As of Python 3.14, this is no longer necessary because it introduced deferred evaluation of annotations (PEP 649 and PEP 749) that has a more sophisticated system based on annotationlib.ForwardRefs, but ultimately solves the same problem.

In both cases, if you need to resolve these to real types, you can call attrs.resolve_types(), which will update the attributes in place.

Class variables and constants

Defining an attribute with a type annotation and assigned value looks like a class variable, but it isn’t. It’s an instance variable with a default value.

The correct way to define a class variable is with typing.ClassVar, which indicates that the variable should only be assigned in the class (or its subclasses) and not in instances of the class. attrs will skip over members annotated with typing.ClassVar, allowing you to write a type annotation without turning the member into an attribute. Class variables are often used for constants, though they can also be used for mutable singleton data shared across all instances of the class.

@attrs.define
class PngHeader:
    SIGNATURE: typing.ClassVar[bytes] = b'\x89PNG\r\n\x1a\n'
    height: int
    width: int
    interlaced: int = 0
    ...

Overview of type checkers

Types – regardless how added – are only metadata that can be queried from the class and they aren’t used for anything out of the box. Some packages like cattrs or Pydantic use this metadata for runtime type validation and (de-)serialization.

But their original purpose is to support static type-checking tools and IDEs.

Over the years, the type-checking community has come up with PEP 681 that defines dataclass_transform to offer a baseline way to define dataclass-like class generators. All modern type-checking implementations support that, but in practice it’s not enough to make the most out of attrs, so some offer further attrs-specific support.

Mypy

Mypy is the original Python type checker and ships with a dedicated attrs plugin that implements our features far beyond PEP 681.

It also works with both legacy annotation styles. With Mypy, you can also write this (but really shouldn’t):

@attr.s
class SomeClass:
    a_number = attr.ib(default=42)  # type: int
    list_of_numbers = attr.ib(factory=list, type=list[int])

The approach used for list_of_numbers is only available in our old-style API which is why the example still uses it.

Pyright / VS Code

attrs integrates with Microsoft’s Pyright via PEP 681. While Pyright is not as commonly used as a standalone type checker, it’s widely used as the foundation of VS Code’s proprietary Pylance language server that powers its Python support.

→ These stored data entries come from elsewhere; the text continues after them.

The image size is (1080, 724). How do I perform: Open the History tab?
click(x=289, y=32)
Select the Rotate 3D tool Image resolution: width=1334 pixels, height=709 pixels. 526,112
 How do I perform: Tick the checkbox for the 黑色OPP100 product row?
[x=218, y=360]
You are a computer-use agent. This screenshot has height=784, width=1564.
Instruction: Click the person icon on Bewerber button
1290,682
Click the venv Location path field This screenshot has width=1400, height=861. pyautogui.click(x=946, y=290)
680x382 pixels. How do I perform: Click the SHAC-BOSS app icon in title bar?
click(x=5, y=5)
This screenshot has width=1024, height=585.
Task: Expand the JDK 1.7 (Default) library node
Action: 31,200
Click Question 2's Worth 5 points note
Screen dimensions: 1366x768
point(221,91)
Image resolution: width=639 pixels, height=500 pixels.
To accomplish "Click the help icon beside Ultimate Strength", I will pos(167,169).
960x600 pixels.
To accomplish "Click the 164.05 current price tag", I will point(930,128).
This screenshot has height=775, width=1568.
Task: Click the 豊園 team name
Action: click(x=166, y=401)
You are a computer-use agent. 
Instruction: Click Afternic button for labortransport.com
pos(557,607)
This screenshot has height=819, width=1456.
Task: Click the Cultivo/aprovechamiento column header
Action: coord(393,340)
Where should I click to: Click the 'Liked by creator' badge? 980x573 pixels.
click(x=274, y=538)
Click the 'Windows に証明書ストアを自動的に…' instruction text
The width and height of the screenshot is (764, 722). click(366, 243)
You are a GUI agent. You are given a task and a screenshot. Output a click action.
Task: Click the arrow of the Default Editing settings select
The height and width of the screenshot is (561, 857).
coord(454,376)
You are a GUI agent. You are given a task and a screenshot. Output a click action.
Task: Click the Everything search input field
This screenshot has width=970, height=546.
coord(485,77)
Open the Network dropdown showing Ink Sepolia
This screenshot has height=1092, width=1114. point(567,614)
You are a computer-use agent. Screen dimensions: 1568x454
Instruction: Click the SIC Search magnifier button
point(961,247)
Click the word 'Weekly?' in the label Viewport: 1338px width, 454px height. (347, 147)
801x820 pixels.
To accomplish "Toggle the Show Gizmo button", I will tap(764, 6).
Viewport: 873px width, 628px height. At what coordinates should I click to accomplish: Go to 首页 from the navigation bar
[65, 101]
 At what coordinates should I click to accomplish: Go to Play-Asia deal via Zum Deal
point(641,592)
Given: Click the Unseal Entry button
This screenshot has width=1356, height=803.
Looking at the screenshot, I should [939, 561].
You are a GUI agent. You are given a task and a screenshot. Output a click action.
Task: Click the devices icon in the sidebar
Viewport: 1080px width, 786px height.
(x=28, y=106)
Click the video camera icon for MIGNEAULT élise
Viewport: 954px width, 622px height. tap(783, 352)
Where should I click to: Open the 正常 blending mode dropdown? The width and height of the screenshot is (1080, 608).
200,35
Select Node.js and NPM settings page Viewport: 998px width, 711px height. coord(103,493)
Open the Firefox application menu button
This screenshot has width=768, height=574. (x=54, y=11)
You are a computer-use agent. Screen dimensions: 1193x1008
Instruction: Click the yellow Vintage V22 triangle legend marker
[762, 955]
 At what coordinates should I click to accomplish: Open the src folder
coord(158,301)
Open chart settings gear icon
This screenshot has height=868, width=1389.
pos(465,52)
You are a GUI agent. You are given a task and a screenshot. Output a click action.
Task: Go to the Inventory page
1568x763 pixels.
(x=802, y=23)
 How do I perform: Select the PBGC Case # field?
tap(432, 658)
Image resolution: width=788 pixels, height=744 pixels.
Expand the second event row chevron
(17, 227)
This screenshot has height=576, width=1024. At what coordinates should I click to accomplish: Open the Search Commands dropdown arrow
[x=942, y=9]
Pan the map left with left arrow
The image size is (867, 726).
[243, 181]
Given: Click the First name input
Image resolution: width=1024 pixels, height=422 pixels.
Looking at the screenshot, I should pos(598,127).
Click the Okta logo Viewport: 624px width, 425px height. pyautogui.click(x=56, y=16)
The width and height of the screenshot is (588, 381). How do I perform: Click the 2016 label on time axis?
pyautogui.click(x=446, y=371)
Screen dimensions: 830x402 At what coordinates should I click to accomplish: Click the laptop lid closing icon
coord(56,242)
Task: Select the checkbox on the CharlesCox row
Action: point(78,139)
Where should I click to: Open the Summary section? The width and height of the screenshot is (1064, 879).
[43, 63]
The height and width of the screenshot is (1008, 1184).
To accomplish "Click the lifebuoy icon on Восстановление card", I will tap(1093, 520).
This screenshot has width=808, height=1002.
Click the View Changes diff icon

Pyright has grown several attrs-specific features over the years, but its inferred types are still a tiny subset of those supported by Mypy, including:

  • Auto-aliasing of private attributes is not supported. You have to manually tell Pyright about it: _x: int = attrs.field(alias="x")

  • None of the decorator-based features (like @_x.default or @_x.validator) are supported.

Your constructive feedback is welcome in both attrs#795 and pyright#1782. Keep in mind that the decision on improving attrs support in Pyright is entirely Microsoft’s prerogative and they unequivocally indicated that they’ll only add support for features that go through the PEP process. We as the attrs project unfortunately have no influence over that.

Note that there’s a community fork called basedpyright that implements some of Microsoft’s closed-source Pylance features, so they’re available in other editors like Zed and VS Code forks that are not allowed to use Pylance. Unfortunately, better attrs support doesn’t appear to be part of their goals.

ty

ty is a fairly new Rust-based type checker from Astral, the makers of Ruff and uv. Currently it only supports PEP 681, but they intend to support more of attrs’s features.

Pyrefly

Pyrefly is Meta’s take on a Rust-based type checker for Python. It also only implements PEP 681 and based on the (lack of) activity on attrs-related issues on their bug tracker there is currently no indication that they plan to support additional attrs features.